━━ DATA EXTRACT

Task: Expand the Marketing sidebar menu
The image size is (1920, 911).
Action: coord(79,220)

━━━━
━━ DATA EXTRACT

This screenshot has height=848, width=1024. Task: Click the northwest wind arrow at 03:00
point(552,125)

━━━━

*REQUEST*: Can you format the listing lines, starting with the line containing "This screenshot has" and going on through the line containing "point(552,125)", as a numbered list with blank lines omitted?

*SOLUTION*:
1. This screenshot has height=848, width=1024. Task: Click the northwest wind arrow at 03:00
2. point(552,125)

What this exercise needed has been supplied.